§ **AIM**:
Reproduce the material below word for word, keeping every line intact.

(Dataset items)
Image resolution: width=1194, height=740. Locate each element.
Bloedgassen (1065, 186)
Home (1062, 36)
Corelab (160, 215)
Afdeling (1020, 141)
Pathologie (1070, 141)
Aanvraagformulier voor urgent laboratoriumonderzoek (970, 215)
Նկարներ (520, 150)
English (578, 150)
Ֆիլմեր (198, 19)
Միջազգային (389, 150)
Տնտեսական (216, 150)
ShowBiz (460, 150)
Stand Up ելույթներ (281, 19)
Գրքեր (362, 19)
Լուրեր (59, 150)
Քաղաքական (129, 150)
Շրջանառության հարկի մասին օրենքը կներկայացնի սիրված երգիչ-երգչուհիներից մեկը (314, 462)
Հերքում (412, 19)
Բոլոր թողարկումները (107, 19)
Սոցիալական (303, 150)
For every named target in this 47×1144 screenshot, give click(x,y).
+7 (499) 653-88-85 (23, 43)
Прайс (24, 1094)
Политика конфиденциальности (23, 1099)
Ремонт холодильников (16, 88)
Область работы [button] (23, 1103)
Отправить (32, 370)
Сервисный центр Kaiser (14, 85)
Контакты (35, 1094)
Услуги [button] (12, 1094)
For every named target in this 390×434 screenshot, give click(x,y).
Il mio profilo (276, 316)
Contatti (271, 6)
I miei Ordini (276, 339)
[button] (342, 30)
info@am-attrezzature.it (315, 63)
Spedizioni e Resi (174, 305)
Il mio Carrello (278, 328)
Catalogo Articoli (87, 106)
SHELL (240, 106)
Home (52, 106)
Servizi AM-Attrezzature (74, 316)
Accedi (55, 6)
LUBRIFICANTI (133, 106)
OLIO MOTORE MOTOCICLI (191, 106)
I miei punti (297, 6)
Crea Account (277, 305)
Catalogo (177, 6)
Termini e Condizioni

§ **WRITTEN SOLUTION**:
Image resolution: width=1194, height=740. Locate each element.
Bloedgassen (1065, 186)
Home (1062, 36)
Corelab (160, 215)
Afdeling (1020, 141)
Pathologie (1070, 141)
Aanvraagformulier voor urgent laboratoriumonderzoek (970, 215)
Նկարներ (520, 150)
English (578, 150)
Ֆիլմեր (198, 19)
Միջազգային (389, 150)
Տնտեսական (216, 150)
ShowBiz (460, 150)
Stand Up ելույթներ (281, 19)
Գրքեր (362, 19)
Լուրեր (59, 150)
Քաղաքական (129, 150)
Շրջանառության հարկի մասին օրենքը կներկայացնի սիրված երգիչ-երգչուհիներից մեկը (314, 462)
Հերքում (412, 19)
Բոլոր թողարկումները (107, 19)
Սոցիալական (303, 150)
For every named target in this 47×1144 screenshot, give click(x,y).
+7 (499) 653-88-85 (23, 43)
Прайс (24, 1094)
Политика конфиденциальности (23, 1099)
Ремонт холодильников (16, 88)
Область работы [button] (23, 1103)
Отправить (32, 370)
Сервисный центр Kaiser (14, 85)
Контакты (35, 1094)
Услуги [button] (12, 1094)
For every named target in this 390×434 screenshot, give click(x,y).
Il mio profilo (276, 316)
Contatti (271, 6)
I miei Ordini (276, 339)
[button] (342, 30)
info@am-attrezzature.it (315, 63)
Spedizioni e Resi (174, 305)
Il mio Carrello (278, 328)
Catalogo Articoli (87, 106)
SHELL (240, 106)
Home (52, 106)
Servizi AM-Attrezzature (74, 316)
Accedi (55, 6)
LUBRIFICANTI (133, 106)
OLIO MOTORE MOTOCICLI (191, 106)
I miei punti (297, 6)
Crea Account (277, 305)
Catalogo (177, 6)
Termini e Condizioni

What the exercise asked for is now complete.